## EXERCISE PROMPT:
In the entries, find all lines that hold the word "agent" and copy them.

========

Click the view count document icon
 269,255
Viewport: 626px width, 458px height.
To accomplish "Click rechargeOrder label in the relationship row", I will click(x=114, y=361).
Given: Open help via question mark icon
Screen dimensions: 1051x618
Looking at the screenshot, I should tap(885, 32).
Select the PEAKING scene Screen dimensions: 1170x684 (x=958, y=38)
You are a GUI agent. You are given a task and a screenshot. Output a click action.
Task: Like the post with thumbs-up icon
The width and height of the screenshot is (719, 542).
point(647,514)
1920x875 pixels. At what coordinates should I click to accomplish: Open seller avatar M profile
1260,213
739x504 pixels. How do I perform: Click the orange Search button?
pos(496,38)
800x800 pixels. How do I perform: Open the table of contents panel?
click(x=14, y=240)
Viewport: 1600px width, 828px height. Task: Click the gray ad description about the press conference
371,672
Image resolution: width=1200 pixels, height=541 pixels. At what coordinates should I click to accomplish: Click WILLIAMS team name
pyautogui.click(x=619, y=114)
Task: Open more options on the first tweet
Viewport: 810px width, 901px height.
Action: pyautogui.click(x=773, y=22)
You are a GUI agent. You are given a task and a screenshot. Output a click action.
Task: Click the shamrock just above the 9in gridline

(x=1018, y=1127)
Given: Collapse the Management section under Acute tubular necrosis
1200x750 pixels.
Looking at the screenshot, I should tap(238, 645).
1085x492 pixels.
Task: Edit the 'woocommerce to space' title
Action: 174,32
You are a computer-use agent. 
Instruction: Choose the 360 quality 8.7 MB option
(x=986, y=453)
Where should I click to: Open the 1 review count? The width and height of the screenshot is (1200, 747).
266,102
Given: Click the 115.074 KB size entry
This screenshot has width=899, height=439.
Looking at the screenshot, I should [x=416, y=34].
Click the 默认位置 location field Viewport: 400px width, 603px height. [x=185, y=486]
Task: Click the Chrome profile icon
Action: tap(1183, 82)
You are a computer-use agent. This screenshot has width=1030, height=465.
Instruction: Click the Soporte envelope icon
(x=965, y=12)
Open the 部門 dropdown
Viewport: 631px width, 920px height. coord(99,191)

========

## RESULT OF THE TASK:
You are a GUI agent. You are given a task and a screenshot. Output a click action.
You are a GUI agent. You are given a task and a screenshot. Output a click action.
You are a computer-use agent. 
You are a computer-use agent. This screenshot has width=1030, height=465.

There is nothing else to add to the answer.